Pendant de longues années, le choc de Soweto est le théâtre de sévères affrontements entre supporteurs, qui prennent l'habitude d'y assister avec des casques de chantier.

Il est aussi tristement célèbre pour ses tragédies. En 1991, un mouvement de foule dans un petit stade de Johannesburg qui abrite une rencontre "amicale" entre les deux clubs provoque la mort de 42 spectateurs.

Bis repetita dix ans plus tard, cette fois à l'Ellis Park. A l'égalisation (1-1) des "Bucs", des supporteurs restés à l'extérieur investissent un stade déjà plein à craquer. Bilan de la bousculade: 43 morts.

"J'étais sur le terrain ce jour-là et je ne veux jamais revivre ce qui s'est passé", confie le Turc Muhsin Ertugral, coach des Chiefs à l'époque et qui entraîne aujourd'hui les Pirates.

'Familles divisées'

Le temps des drames semble aujourd'hui révolu. Les spectateurs des Pirates et des Chiefs ont gardé leur casque, mais uniquement pour y afficher les couleurs de leur club fétiche. Et ils se mêlent désormais dans les tribunes pour un joyeux carnaval. "On l'appelle +le beau match+. Je n'ai jamais vu un stade où les supporteurs se mélangent pour un tel match. Le résultat n'est pas toujours terrible, mais l'ambiance est toujours incroyable", acquiesce Muhsin Ertugral.

"Parfois les supporters des Pirates n'acceptent pas la défaite et cèdent à la violence mais ce n'est plus aussi intense que par le passé", assure Thomas Kwenaite.

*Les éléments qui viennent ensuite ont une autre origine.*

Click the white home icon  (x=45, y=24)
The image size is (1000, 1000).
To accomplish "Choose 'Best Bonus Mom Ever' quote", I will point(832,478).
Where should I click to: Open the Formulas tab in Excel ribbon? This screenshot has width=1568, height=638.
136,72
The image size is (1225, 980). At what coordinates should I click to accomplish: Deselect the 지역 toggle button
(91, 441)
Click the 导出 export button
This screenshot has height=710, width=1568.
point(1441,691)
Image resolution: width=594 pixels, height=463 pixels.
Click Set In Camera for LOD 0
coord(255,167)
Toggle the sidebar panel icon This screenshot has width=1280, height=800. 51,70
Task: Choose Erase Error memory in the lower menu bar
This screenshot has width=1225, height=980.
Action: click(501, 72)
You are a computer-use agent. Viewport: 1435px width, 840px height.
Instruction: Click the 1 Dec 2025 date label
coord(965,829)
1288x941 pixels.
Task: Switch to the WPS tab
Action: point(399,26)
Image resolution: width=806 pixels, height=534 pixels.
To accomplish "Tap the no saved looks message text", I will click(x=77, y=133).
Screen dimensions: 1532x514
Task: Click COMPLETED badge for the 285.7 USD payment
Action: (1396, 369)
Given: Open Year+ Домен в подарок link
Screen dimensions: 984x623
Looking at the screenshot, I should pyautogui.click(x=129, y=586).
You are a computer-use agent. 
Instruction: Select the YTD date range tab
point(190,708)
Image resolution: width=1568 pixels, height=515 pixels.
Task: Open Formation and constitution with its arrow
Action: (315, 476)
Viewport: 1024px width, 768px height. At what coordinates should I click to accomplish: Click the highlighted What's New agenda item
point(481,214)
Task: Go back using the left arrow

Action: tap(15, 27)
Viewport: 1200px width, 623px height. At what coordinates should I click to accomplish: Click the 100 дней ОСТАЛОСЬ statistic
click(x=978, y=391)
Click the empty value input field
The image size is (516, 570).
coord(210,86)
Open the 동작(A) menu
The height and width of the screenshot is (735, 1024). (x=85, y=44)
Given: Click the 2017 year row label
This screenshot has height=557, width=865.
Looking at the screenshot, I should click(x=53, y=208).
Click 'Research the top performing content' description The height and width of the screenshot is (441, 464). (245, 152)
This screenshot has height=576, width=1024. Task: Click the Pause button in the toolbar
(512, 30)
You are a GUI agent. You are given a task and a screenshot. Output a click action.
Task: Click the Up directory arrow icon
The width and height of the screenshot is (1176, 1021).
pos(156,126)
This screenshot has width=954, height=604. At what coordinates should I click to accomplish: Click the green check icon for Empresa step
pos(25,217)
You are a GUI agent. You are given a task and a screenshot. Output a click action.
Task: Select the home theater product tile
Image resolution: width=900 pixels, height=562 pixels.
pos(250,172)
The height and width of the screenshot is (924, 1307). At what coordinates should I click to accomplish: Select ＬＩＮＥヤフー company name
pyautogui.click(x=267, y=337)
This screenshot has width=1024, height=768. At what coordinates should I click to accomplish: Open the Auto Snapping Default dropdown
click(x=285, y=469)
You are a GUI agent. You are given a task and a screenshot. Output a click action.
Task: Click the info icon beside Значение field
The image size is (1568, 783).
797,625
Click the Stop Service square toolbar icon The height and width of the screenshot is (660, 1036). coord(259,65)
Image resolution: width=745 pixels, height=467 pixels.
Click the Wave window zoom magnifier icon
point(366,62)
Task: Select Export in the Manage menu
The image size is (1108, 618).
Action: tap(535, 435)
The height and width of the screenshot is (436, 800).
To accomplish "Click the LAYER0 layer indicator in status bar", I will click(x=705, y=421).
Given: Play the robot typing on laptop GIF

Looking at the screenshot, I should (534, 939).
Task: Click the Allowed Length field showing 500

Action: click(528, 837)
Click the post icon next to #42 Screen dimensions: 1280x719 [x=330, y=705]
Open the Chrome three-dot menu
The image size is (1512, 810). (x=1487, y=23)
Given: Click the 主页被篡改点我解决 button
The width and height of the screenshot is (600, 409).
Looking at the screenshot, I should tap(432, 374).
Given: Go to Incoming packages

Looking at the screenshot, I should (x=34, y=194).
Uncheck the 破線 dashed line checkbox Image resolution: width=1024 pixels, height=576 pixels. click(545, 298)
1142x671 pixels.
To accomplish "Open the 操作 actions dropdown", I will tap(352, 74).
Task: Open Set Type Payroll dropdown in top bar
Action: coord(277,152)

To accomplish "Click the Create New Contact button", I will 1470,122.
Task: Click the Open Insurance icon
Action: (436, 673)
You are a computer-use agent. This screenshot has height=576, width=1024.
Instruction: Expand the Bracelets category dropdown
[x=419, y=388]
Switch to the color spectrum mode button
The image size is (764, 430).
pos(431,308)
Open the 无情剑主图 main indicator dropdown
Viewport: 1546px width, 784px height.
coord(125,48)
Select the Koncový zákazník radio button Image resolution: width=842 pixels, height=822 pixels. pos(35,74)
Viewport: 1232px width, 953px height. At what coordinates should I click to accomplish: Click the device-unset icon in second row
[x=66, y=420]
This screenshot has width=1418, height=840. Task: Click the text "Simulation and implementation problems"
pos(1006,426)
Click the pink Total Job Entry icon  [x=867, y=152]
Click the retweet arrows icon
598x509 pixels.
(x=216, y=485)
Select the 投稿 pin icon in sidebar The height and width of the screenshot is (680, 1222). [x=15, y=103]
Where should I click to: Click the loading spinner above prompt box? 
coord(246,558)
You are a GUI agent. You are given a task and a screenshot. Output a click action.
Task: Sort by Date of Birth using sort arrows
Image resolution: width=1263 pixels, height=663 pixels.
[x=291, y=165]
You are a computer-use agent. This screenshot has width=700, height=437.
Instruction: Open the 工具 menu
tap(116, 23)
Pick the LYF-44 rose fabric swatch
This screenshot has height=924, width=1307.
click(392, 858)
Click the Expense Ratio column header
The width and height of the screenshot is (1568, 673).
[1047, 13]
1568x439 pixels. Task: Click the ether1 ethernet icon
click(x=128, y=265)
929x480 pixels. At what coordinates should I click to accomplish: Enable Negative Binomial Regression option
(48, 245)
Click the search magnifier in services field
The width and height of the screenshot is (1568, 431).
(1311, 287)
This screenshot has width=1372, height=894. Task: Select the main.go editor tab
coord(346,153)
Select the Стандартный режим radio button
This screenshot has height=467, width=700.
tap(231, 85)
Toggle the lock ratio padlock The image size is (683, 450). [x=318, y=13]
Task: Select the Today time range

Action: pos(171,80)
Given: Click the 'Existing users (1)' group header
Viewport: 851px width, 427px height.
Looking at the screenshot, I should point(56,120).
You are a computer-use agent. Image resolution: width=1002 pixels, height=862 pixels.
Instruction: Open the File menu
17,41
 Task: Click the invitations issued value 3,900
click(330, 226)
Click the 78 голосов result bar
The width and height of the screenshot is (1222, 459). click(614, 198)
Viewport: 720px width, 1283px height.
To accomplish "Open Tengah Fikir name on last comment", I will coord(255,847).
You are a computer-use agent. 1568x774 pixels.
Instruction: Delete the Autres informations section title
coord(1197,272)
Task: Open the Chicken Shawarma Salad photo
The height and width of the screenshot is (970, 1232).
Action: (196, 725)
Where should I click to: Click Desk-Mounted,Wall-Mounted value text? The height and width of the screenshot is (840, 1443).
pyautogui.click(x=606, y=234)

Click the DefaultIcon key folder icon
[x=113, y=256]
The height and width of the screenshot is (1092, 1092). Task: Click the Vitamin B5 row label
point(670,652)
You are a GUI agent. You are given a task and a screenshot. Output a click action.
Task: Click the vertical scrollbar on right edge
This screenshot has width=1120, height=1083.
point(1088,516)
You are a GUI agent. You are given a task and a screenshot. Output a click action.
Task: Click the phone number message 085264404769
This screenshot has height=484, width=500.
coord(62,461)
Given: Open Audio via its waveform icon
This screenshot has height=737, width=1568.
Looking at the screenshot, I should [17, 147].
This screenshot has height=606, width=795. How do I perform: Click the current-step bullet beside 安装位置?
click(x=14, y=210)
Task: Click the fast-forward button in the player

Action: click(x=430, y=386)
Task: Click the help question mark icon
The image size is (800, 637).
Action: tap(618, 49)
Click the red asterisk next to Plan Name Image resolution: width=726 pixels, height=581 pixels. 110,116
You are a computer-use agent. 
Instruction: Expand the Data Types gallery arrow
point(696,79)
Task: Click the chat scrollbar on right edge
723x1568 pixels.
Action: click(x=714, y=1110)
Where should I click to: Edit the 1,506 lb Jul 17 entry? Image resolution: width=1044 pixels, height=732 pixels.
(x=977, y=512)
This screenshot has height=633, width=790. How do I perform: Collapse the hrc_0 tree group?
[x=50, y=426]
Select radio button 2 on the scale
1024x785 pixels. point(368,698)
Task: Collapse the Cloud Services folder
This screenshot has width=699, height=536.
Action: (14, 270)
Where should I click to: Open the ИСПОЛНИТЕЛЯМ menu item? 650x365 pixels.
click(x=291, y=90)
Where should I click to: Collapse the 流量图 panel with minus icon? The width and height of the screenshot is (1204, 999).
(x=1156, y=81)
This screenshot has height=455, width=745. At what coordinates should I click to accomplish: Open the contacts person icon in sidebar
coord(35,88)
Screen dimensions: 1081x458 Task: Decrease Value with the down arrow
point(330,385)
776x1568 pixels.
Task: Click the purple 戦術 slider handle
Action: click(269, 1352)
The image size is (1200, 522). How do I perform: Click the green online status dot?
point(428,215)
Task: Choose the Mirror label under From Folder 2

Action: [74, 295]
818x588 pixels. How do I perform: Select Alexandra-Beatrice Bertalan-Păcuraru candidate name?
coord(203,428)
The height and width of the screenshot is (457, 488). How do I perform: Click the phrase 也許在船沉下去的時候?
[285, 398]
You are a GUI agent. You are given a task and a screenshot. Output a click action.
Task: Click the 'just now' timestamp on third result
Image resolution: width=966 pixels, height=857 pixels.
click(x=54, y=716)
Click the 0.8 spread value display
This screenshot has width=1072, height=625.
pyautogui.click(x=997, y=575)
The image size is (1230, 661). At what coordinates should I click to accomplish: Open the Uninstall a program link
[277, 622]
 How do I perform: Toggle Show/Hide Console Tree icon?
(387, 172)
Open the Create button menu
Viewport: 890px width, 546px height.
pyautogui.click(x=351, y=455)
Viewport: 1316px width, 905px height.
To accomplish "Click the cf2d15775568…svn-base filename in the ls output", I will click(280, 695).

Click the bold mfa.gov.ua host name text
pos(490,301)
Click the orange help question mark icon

Mais la rivalité, elle, persiste. Au point parfois de séparer les plus proches. "Les derbies ne débutent pas lorsque les joueurs arrivent sur le terrain, ni même dans les tribunes, ils commencent au sein de chaque famille", assure l'ancien attaquant des Pirates Jerry "Jambes du Tonnerre" Sikhosana.

A 47 ans, l'ex-idole d'Orlando n'a jamais caché que son coeur de fan battait pour les Chiefs. Mais il assure n'avoir jamais fait de sentiment sur le terrain.

"Avant le derby, les entraînements sont différents. Même les joueurs qui habituellement ne se donnent pas toujours à fond redoublent d'efforts pour faire partie du onze de départ", se souvient Jerry Sikhosana.

"En tant que coach, vous devez faire en sorte que vos joueurs restent calmes, ne soient pas gagnés par les émotions, mais pendant ce match, le plan de jeu est vite oublié", conclut Muhsin Ertugral.